Kroger and the return of private label

Eric Gardner 2 min read
Kroger and the return of private label
Image via Flickr
Kroger and the return of private label
Image via Flickr

Kroger, America’s largest pure-play grocer, reported another consistent quarter. For its first quarter of 2022, the firm matched the previous year’s 4.1% percent sales growth while increasing operating margins. The big news is the composition of the company’s sales. For the first time in the pandemic era, private label led the way.

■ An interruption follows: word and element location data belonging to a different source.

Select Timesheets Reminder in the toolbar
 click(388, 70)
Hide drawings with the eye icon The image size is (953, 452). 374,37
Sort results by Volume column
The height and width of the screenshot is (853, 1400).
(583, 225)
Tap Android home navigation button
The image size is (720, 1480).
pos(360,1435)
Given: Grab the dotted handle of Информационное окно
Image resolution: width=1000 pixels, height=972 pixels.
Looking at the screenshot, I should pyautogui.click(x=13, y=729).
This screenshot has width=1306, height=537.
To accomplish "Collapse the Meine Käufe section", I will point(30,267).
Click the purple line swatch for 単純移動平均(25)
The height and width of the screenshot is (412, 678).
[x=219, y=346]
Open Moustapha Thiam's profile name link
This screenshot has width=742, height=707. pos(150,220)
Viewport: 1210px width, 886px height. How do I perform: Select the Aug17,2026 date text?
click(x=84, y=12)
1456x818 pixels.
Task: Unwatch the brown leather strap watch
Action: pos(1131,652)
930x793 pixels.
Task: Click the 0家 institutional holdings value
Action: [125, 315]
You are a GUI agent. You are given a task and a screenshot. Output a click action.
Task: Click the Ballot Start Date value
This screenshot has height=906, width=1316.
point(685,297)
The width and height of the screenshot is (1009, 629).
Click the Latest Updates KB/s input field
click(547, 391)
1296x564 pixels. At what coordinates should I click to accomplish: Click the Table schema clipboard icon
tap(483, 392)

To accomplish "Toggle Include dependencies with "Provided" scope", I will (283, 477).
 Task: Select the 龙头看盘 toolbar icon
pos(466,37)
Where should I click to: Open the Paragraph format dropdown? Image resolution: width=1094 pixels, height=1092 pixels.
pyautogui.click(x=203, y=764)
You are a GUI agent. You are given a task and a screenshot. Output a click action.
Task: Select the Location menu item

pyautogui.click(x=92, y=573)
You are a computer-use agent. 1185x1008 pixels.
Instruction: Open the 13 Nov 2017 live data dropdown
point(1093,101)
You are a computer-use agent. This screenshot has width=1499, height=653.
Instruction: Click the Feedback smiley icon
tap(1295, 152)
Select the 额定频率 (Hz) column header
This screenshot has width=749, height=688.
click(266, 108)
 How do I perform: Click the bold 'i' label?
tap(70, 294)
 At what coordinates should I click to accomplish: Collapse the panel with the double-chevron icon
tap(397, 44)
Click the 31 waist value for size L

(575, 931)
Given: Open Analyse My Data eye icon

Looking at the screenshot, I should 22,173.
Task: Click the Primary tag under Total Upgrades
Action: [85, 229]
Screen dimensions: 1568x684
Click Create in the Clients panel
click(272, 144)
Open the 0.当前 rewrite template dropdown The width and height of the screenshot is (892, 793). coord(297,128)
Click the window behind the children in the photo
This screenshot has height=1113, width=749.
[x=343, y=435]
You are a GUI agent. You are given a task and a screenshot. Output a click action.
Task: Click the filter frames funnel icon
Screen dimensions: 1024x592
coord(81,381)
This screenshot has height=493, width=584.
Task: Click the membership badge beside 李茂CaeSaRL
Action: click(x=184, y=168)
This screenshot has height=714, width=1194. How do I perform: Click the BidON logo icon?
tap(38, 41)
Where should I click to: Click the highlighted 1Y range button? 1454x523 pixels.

According to management, sales of Kroger’s own brands increased by 6.3%–outpacing all national brands.

Here’s CEO Rodney McMullen discussing it on his company’s most recent earning’s call:

During the quarter, we saw tremendous growth in Our Brands, which had identical sales of 6.3% and outpaced all national brands. With 92% of households purchasing at least one of these products, we launched 239 new and innovative products during the quarter, reflecting many of the top food trend predictions we made at the beginning of the year. All of our new products continue to be tested and validated to ensure that they are as good or better than the comparable national brand.

What’s interesting is why this is happening. Of course, rising inflation is impacting wallets. According to the Federal Reserve, the cost of at-home food increased nearly 12 percent since last May.

With no additional fiscal stimulus in sight, shoppers are looking for cheaper alternatives. However, an interesting component of the switch is supply constraints from branded CPG manufacturers.

McMullen explains:

I think there’s still a lot of capacity constraints among some of the national brands. So I would expect if it’s a national brand with capacity, you’ll see a typical trend where they get more aggressive in promoting as their tonnage goes down. But if they’re supply-constrained, I would be surprised. And part of that is just because all of us are exiting COVID at a level of volume higher than what we had going in, which has put different people at different points on supply constraints.

Essentially, the Campbell Soups and Smucker’s of the world can’t produce enough products to meet demand. Since sales are brisk, their management sees no reason to offer promotions that would normally make their products more price competitive and spur incremental volume.

The decision to cut back on promotions will also impact Kroger down the line. During the COVID-19 era, the company invested in new warehouse infrastructure. Unfortunately, it’s sitting somewhat idle as the lack of promotions means management doesn’t see an incentive to lock in lower prices through forward buying.

For its part, Kroger management announced that it has no plans to gain market share by taking price. “We always think it’s important to remember it’s the total customer experience that we’re focused on,” McMullen concluded, “rather than price alone.”